(Written problem): Switch "GUI agent" to "interface agent" everywhere it appears in the entries below, and reproduce the lines with nothing else altered.

(Collected data entries):
- - - - - - -

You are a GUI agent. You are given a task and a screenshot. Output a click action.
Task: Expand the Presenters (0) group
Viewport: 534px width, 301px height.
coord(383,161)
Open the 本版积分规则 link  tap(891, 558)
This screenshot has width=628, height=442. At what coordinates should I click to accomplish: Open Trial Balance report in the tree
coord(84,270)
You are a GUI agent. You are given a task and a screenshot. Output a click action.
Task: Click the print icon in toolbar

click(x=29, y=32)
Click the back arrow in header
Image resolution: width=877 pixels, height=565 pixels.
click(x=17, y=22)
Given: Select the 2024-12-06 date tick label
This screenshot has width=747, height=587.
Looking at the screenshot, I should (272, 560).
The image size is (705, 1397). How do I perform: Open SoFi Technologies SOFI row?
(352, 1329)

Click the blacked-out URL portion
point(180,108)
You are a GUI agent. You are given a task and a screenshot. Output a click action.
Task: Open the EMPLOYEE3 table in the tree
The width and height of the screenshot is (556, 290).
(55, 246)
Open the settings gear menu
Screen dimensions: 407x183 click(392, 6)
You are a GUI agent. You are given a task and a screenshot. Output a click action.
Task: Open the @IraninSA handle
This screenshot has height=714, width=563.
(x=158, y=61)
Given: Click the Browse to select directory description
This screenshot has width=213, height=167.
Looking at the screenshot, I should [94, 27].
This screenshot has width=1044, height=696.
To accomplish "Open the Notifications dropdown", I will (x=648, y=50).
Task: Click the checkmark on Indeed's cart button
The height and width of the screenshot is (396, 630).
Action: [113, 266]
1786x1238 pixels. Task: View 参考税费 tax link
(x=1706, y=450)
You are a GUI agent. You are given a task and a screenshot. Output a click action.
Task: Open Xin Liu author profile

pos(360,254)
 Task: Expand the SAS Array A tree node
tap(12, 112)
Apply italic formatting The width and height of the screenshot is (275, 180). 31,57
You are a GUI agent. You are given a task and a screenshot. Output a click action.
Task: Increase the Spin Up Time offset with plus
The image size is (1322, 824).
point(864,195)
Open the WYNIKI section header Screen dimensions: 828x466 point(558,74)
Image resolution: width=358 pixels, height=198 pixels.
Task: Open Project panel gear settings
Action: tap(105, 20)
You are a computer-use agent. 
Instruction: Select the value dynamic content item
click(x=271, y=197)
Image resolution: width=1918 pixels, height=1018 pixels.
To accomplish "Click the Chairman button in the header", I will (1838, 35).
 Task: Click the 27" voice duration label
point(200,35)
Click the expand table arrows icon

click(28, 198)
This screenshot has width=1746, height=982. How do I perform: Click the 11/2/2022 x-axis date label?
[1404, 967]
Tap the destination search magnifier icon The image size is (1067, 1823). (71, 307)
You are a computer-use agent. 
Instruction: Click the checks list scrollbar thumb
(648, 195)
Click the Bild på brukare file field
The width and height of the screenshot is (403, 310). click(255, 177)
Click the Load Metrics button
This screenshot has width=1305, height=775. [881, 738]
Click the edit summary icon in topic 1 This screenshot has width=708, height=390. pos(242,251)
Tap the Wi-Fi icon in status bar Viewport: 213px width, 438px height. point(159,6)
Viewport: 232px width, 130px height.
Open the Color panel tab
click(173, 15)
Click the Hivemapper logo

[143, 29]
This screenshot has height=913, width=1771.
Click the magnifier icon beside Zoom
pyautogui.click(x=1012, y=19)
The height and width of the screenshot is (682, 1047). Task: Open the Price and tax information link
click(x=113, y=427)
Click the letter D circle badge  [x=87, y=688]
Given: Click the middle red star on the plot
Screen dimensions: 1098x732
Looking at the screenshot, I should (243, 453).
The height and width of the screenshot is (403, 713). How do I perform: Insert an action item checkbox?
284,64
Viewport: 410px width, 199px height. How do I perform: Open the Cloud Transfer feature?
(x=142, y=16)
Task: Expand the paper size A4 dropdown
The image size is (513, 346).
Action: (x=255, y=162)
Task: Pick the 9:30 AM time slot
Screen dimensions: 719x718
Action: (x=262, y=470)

- - - - - - -

(Solution to this exercise):
You are a interface agent. You are given a task and a screenshot. Output a click action.
Task: Expand the Presenters (0) group
Viewport: 534px width, 301px height.
coord(383,161)
Open the 本版积分规则 link  tap(891, 558)
This screenshot has width=628, height=442. At what coordinates should I click to accomplish: Open Trial Balance report in the tree
coord(84,270)
You are a interface agent. You are given a task and a screenshot. Output a click action.
Task: Click the print icon in toolbar

click(x=29, y=32)
Click the back arrow in header
Image resolution: width=877 pixels, height=565 pixels.
click(x=17, y=22)
Given: Select the 2024-12-06 date tick label
This screenshot has width=747, height=587.
Looking at the screenshot, I should (272, 560).
The image size is (705, 1397). How do I perform: Open SoFi Technologies SOFI row?
(352, 1329)

Click the blacked-out URL portion
point(180,108)
You are a interface agent. You are given a task and a screenshot. Output a click action.
Task: Open the EMPLOYEE3 table in the tree
The width and height of the screenshot is (556, 290).
(55, 246)
Open the settings gear menu
Screen dimensions: 407x183 click(392, 6)
You are a interface agent. You are given a task and a screenshot. Output a click action.
Task: Open the @IraninSA handle
This screenshot has height=714, width=563.
(x=158, y=61)
Given: Click the Browse to select directory description
This screenshot has width=213, height=167.
Looking at the screenshot, I should [94, 27].
This screenshot has width=1044, height=696.
To accomplish "Open the Notifications dropdown", I will (x=648, y=50).
Task: Click the checkmark on Indeed's cart button
The height and width of the screenshot is (396, 630).
Action: [113, 266]
1786x1238 pixels. Task: View 参考税费 tax link
(x=1706, y=450)
You are a interface agent. You are given a task and a screenshot. Output a click action.
Task: Open Xin Liu author profile

pos(360,254)
 Task: Expand the SAS Array A tree node
tap(12, 112)
Apply italic formatting The width and height of the screenshot is (275, 180). 31,57
You are a interface agent. You are given a task and a screenshot. Output a click action.
Task: Increase the Spin Up Time offset with plus
The image size is (1322, 824).
point(864,195)
Open the WYNIKI section header Screen dimensions: 828x466 point(558,74)
Image resolution: width=358 pixels, height=198 pixels.
Task: Open Project panel gear settings
Action: tap(105, 20)
You are a computer-use agent. 
Instruction: Select the value dynamic content item
click(x=271, y=197)
Image resolution: width=1918 pixels, height=1018 pixels.
To accomplish "Click the Chairman button in the header", I will (1838, 35).
 Task: Click the 27" voice duration label
point(200,35)
Click the expand table arrows icon

click(28, 198)
This screenshot has width=1746, height=982. How do I perform: Click the 11/2/2022 x-axis date label?
[1404, 967]
Tap the destination search magnifier icon The image size is (1067, 1823). (71, 307)
You are a computer-use agent. 
Instruction: Click the checks list scrollbar thumb
(648, 195)
Click the Bild på brukare file field
The width and height of the screenshot is (403, 310). click(255, 177)
Click the Load Metrics button
This screenshot has width=1305, height=775. [881, 738]
Click the edit summary icon in topic 1 This screenshot has width=708, height=390. pos(242,251)
Tap the Wi-Fi icon in status bar Viewport: 213px width, 438px height. point(159,6)
Viewport: 232px width, 130px height.
Open the Color panel tab
click(173, 15)
Click the Hivemapper logo

[143, 29]
This screenshot has height=913, width=1771.
Click the magnifier icon beside Zoom
pyautogui.click(x=1012, y=19)
The height and width of the screenshot is (682, 1047). Task: Open the Price and tax information link
click(x=113, y=427)
Click the letter D circle badge  [x=87, y=688]
Given: Click the middle red star on the plot
Screen dimensions: 1098x732
Looking at the screenshot, I should (243, 453).
The height and width of the screenshot is (403, 713). How do I perform: Insert an action item checkbox?
284,64
Viewport: 410px width, 199px height. How do I perform: Open the Cloud Transfer feature?
(x=142, y=16)
Task: Expand the paper size A4 dropdown
The image size is (513, 346).
Action: (x=255, y=162)
Task: Pick the 9:30 AM time slot
Screen dimensions: 719x718
Action: (x=262, y=470)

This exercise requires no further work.